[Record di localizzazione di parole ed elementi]
+++++

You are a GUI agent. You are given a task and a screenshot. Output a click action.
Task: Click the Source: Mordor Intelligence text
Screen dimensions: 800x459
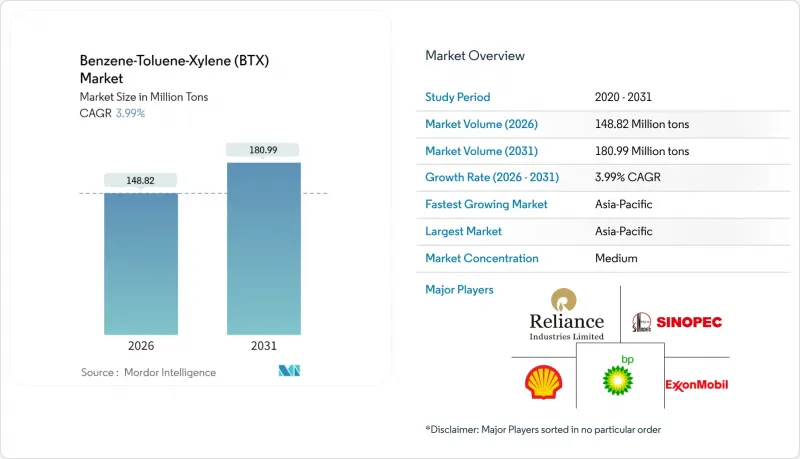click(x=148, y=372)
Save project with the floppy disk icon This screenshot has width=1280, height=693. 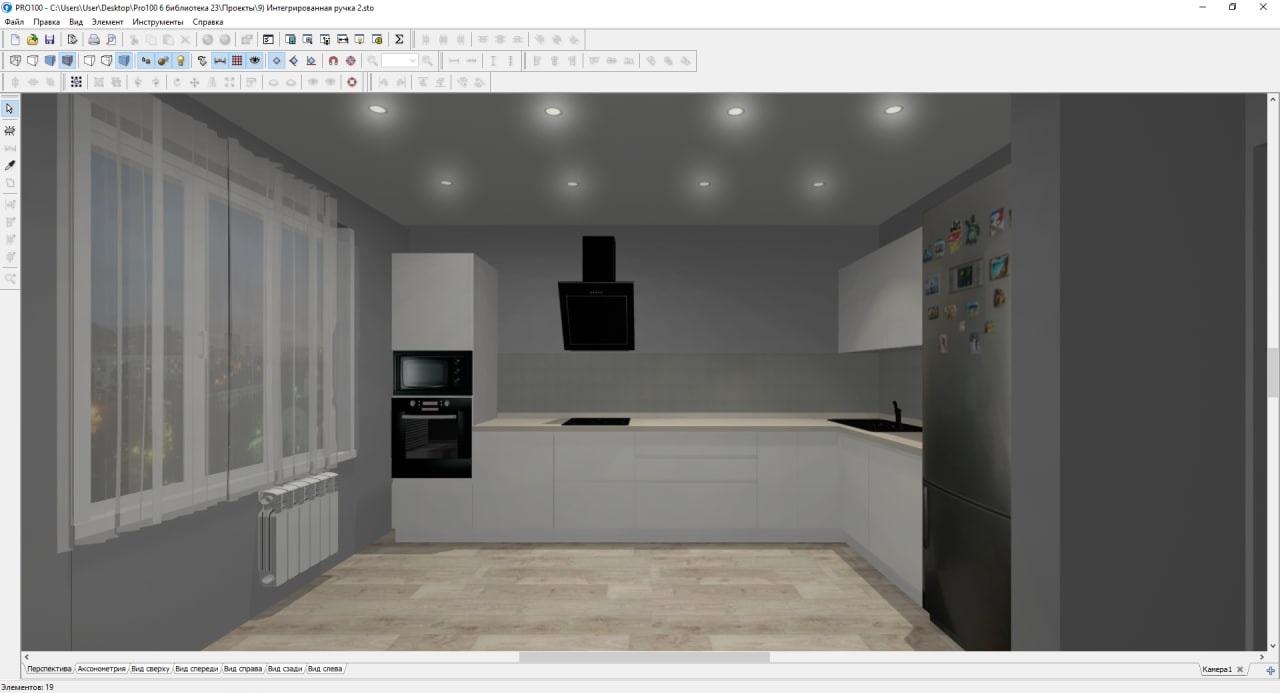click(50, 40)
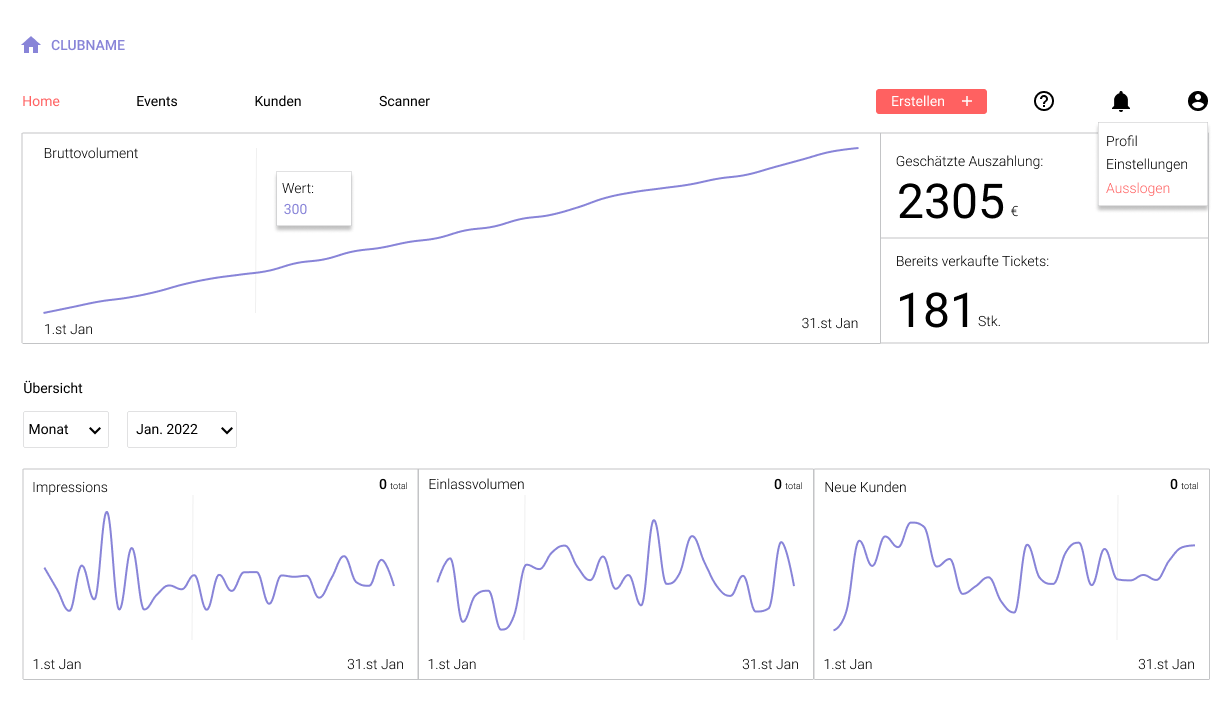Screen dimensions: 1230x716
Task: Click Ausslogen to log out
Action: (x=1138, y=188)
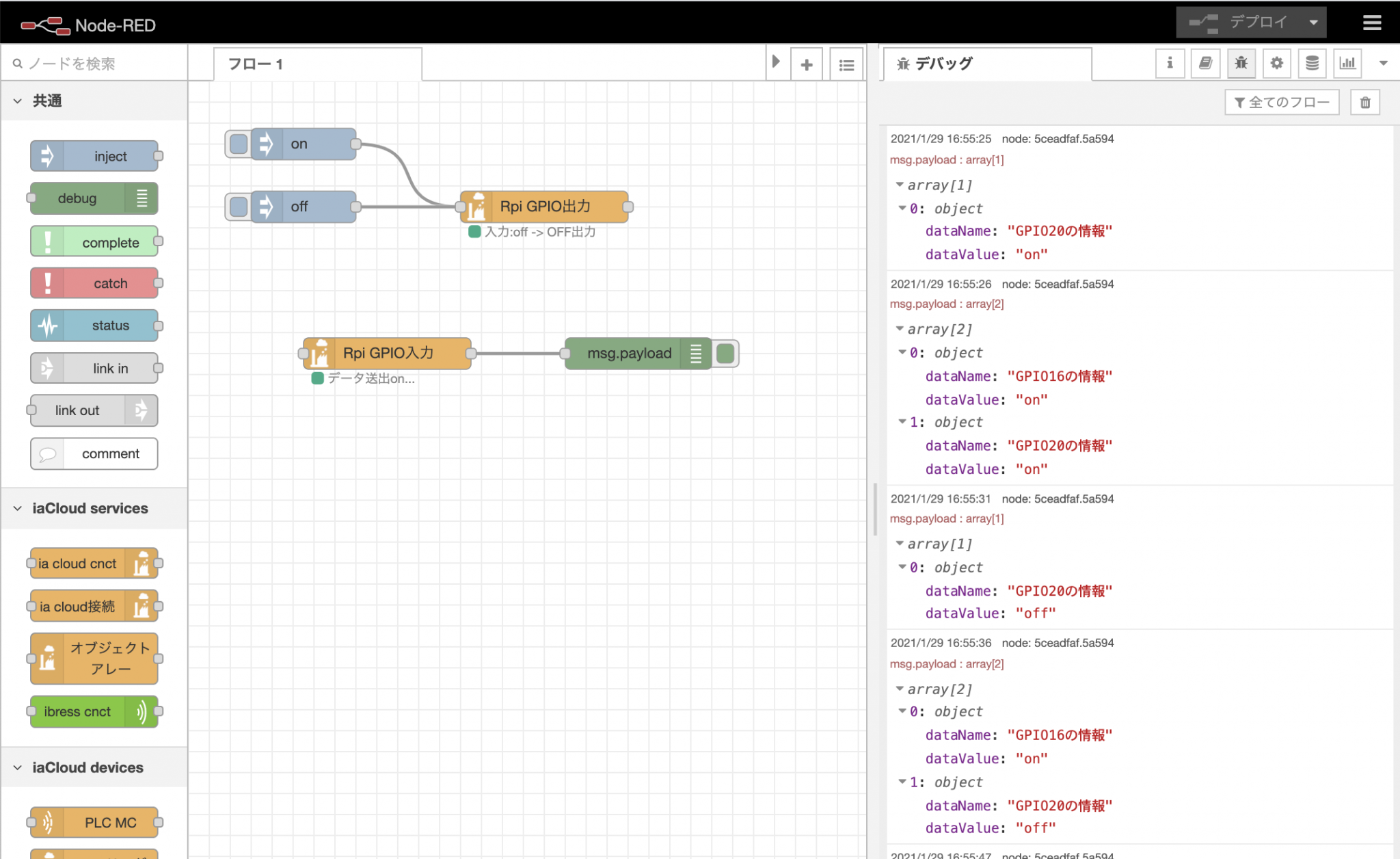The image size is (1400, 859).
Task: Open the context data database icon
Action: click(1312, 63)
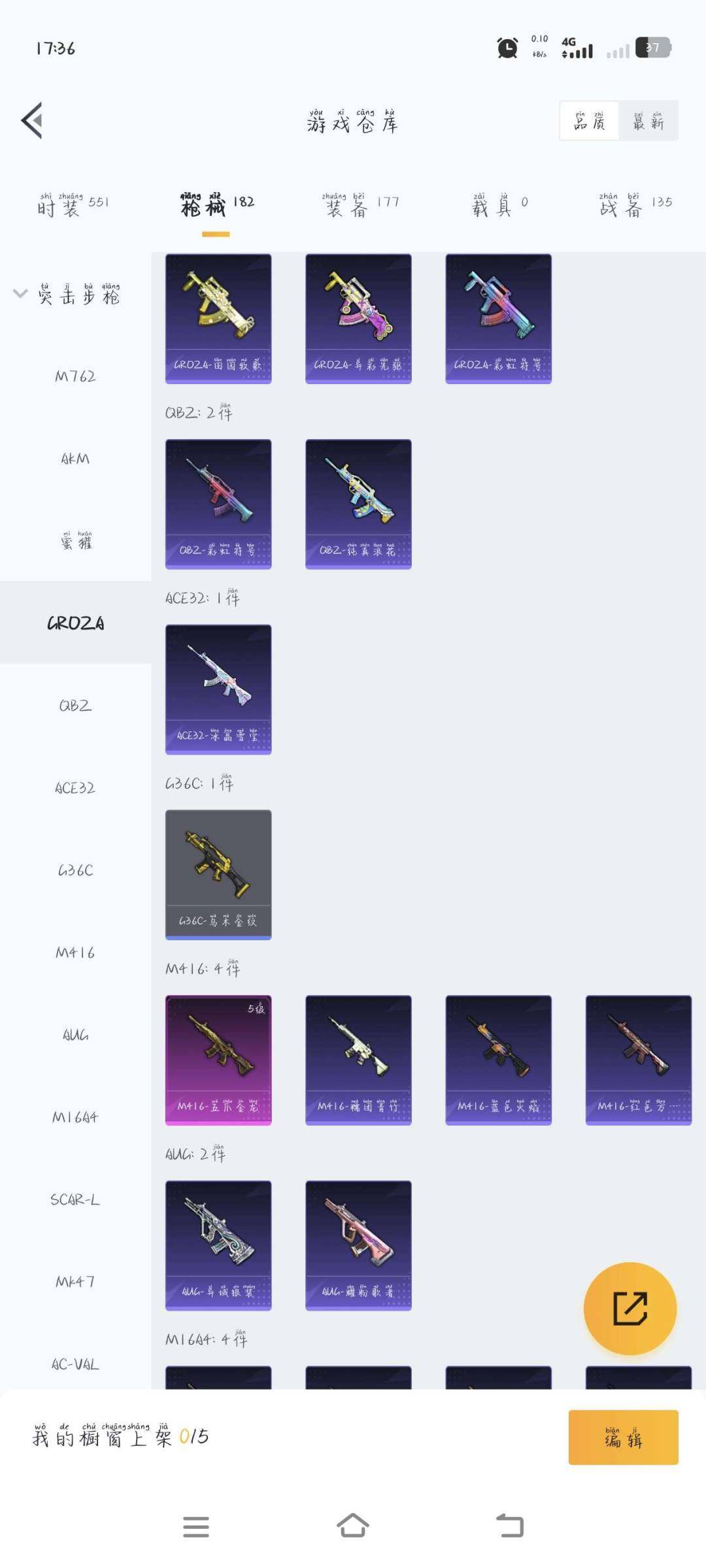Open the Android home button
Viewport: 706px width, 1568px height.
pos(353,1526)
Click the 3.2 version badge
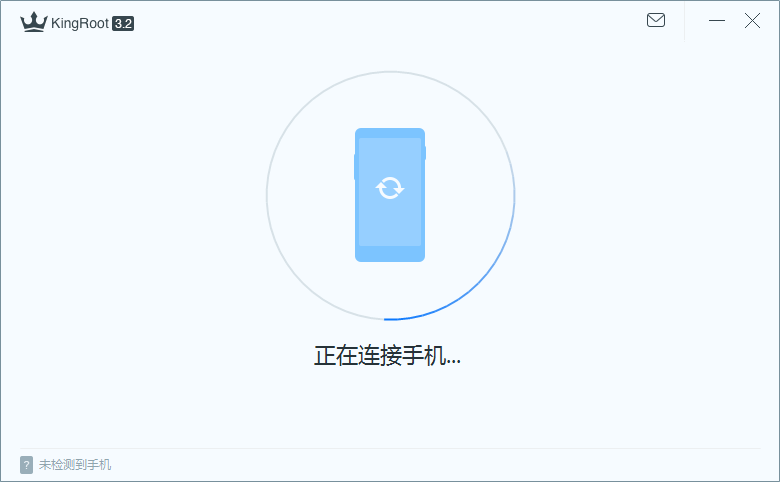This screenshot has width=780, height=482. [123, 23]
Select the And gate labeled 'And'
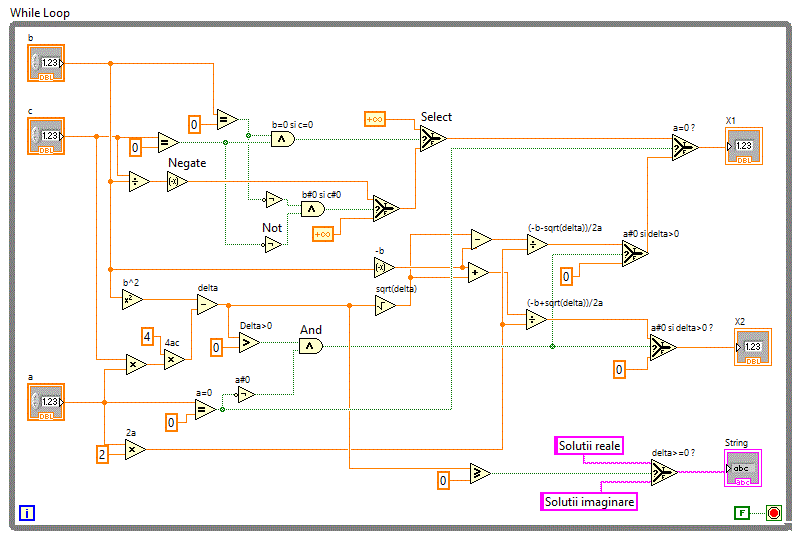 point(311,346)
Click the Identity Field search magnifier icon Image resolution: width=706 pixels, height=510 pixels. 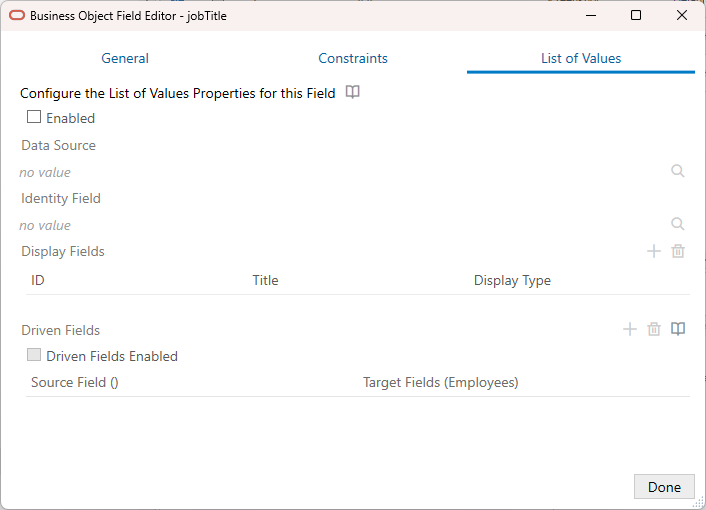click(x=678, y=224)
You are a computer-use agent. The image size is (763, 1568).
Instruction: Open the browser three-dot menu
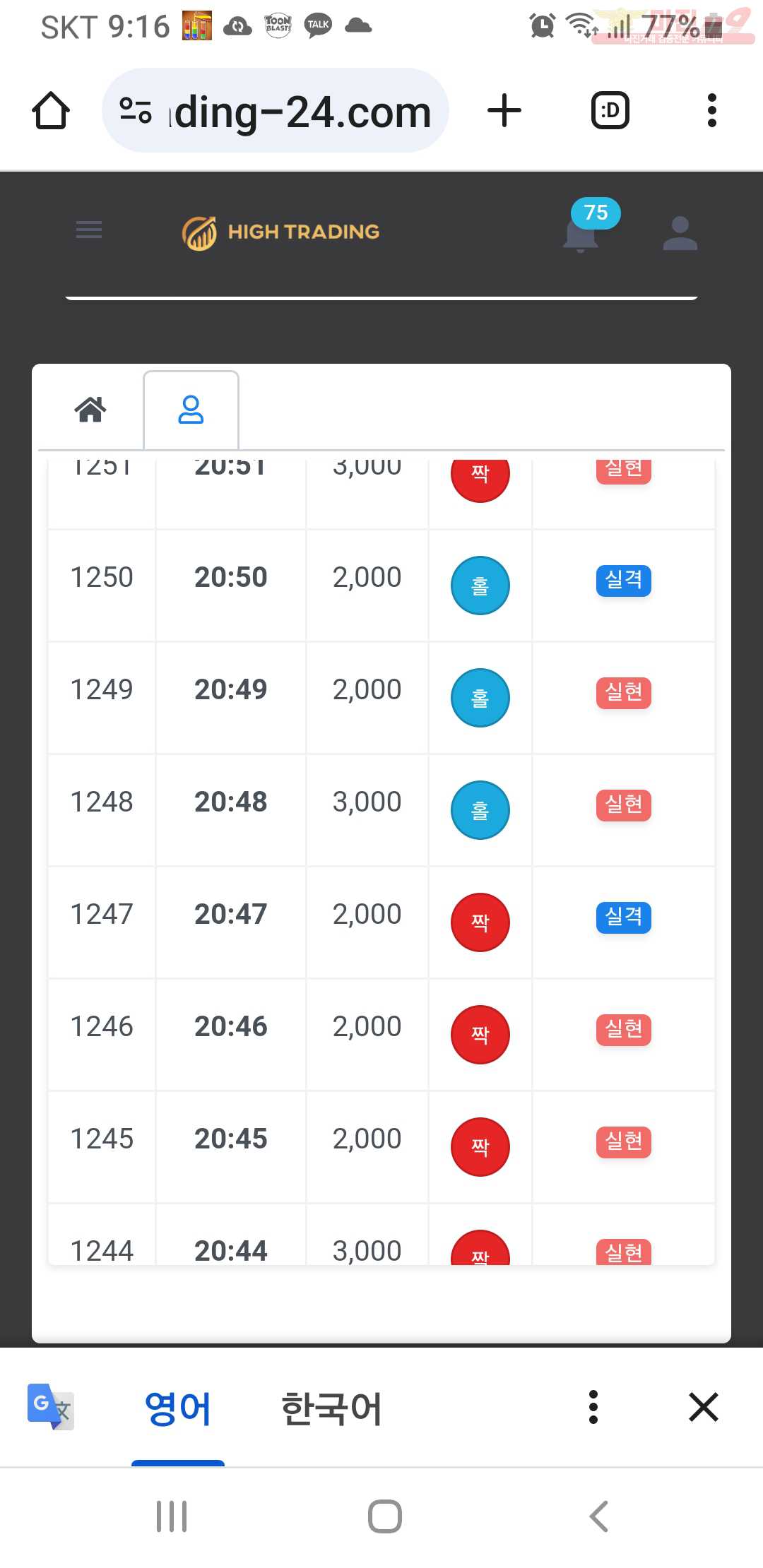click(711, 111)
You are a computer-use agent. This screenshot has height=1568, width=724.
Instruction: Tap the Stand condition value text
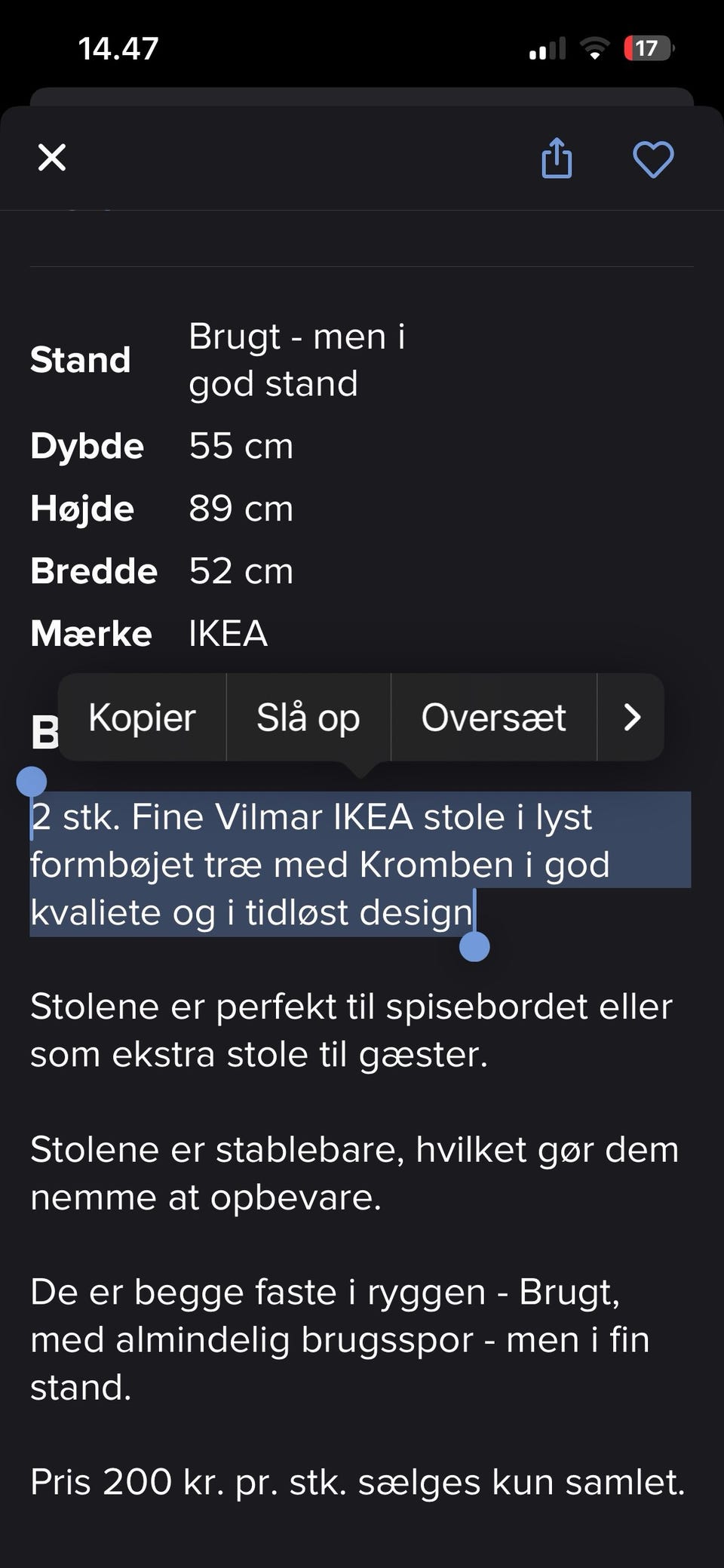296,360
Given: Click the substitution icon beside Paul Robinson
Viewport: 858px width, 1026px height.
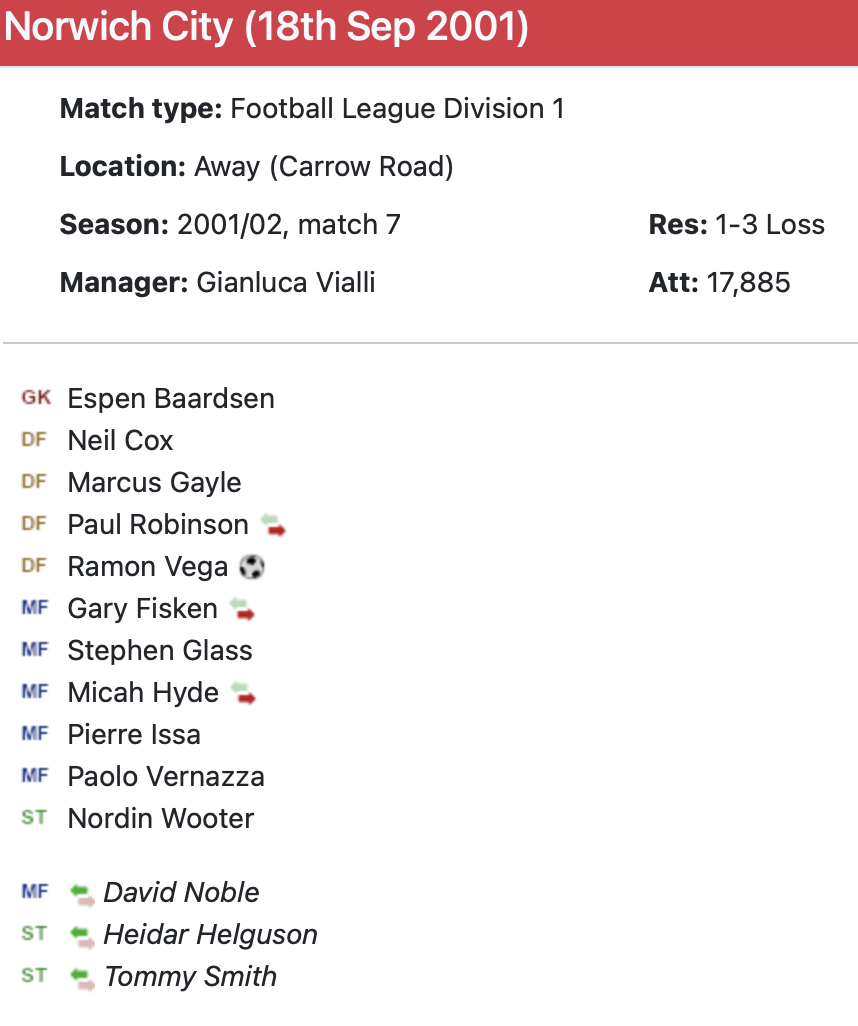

+++++

## ISTRUZIONI DEL COMPITO
Puoi estrarre e ricopiare senza modifiche le righe dei record che vanno da quella contenente "You are a computer-use agent. The", compresa, fino alla fine dei record? Ometti le immagini dalla risposta.

## RISPOSTA ALL'ESERCIZIO
You are a computer-use agent. The image size is (763, 1568).
Instruction: Open the browser three-dot menu
click(711, 111)
You are a computer-use agent. This screenshot has height=1568, width=724.
Instruction: Tap the Stand condition value text
296,360
Given: Click the substitution icon beside Paul Robinson
Viewport: 858px width, 1026px height.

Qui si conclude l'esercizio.